Thursday, March 14, 2013

Invention and Intervention

I recently had the opportunity to attend the latest show at the San Francisco Museum of Modern Art, featuring the stunning drawings of Lebbeus Woods.  I'm not going to attempt to write a philosophical or critical analysis here, just give you my impressions, along with images that I got of the internet of some of his drawings (hoping that's all legal, of course!)

Reading the information at the show, and doing a bit of follow up research, I can report that Mr.

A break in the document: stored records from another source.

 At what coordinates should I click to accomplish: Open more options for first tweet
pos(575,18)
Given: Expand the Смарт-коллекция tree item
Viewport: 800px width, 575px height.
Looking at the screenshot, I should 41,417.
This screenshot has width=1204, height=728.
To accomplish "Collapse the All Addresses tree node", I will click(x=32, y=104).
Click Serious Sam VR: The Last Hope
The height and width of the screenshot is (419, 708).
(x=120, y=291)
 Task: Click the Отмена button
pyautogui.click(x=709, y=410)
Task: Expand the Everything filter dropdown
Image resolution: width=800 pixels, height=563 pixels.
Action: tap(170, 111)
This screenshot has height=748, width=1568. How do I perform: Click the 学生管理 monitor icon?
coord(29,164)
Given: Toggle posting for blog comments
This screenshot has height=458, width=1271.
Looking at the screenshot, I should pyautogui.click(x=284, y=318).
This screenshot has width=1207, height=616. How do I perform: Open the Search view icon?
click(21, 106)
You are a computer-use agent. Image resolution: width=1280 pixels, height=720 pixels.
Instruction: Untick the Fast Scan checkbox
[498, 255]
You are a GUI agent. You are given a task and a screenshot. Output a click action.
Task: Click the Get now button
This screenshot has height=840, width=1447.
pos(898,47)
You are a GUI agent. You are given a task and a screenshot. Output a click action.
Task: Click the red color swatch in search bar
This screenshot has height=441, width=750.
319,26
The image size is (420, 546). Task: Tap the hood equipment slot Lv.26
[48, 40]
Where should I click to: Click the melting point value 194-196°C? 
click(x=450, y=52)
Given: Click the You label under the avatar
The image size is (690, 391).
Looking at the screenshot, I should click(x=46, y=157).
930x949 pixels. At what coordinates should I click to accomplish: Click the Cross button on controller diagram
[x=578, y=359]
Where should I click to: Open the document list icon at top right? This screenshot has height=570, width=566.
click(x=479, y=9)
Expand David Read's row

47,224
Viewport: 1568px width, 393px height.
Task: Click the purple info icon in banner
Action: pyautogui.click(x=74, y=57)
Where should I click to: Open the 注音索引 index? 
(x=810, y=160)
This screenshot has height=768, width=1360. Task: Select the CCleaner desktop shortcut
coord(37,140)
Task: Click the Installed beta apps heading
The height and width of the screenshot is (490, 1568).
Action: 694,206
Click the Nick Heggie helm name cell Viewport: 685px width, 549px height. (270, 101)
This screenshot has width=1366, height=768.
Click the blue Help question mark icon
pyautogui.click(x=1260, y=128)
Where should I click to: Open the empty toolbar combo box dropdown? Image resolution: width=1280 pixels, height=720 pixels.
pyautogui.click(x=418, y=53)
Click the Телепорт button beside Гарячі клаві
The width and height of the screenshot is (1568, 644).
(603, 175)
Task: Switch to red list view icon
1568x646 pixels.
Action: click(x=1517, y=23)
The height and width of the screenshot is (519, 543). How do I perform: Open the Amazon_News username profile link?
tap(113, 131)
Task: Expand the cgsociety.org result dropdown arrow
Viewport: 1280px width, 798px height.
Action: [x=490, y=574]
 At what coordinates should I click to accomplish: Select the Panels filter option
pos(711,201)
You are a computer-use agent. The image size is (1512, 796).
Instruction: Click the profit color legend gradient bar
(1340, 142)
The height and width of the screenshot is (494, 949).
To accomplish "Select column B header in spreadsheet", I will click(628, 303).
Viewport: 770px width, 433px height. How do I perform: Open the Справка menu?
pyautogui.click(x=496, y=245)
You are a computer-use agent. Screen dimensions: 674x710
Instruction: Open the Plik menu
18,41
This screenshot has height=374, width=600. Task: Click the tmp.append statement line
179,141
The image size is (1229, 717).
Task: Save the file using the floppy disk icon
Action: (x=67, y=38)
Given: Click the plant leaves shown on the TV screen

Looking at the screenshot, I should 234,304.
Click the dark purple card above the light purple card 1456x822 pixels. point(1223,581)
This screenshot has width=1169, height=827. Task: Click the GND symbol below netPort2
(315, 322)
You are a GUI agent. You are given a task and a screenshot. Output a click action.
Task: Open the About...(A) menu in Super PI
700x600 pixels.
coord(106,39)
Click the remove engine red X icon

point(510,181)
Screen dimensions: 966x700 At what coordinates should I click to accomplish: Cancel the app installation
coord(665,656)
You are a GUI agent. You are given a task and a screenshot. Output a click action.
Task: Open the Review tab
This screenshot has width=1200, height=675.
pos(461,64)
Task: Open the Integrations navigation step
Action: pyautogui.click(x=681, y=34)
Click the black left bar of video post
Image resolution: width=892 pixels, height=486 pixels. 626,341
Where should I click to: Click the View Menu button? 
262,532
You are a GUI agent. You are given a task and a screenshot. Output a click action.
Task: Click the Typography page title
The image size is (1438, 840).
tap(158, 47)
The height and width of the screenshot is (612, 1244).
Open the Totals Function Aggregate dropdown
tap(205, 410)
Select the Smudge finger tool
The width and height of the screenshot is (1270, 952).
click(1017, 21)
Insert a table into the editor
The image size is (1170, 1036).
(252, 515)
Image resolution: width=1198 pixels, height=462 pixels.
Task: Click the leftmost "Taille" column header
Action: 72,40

Woods studied architecture at Purdue and University of Illinois, but never got his license to be a registered architect.  After school, he worked in the office of Eero Saarinen, best known for designing Dulles Airport and the TWA terminal in New York.  He was a professor of architecture at the Cooper Union in New York, and taught and lectured around the world.  I remember seeing and being awed by some of his drawings while I was in architecture school myself.

He has very little built work, and what I've seen of it in pictures, honestly, doesn't live up to the promise of his drawings.  But his drawings are just amazing, and these are the main focus of the exhibit, along with some models that were built by collaborators, based on  his designs.  There's also a short film that shows Woods and Steven Holl discussing a collaboration they did on a project in China, that frankly, got boring after a while.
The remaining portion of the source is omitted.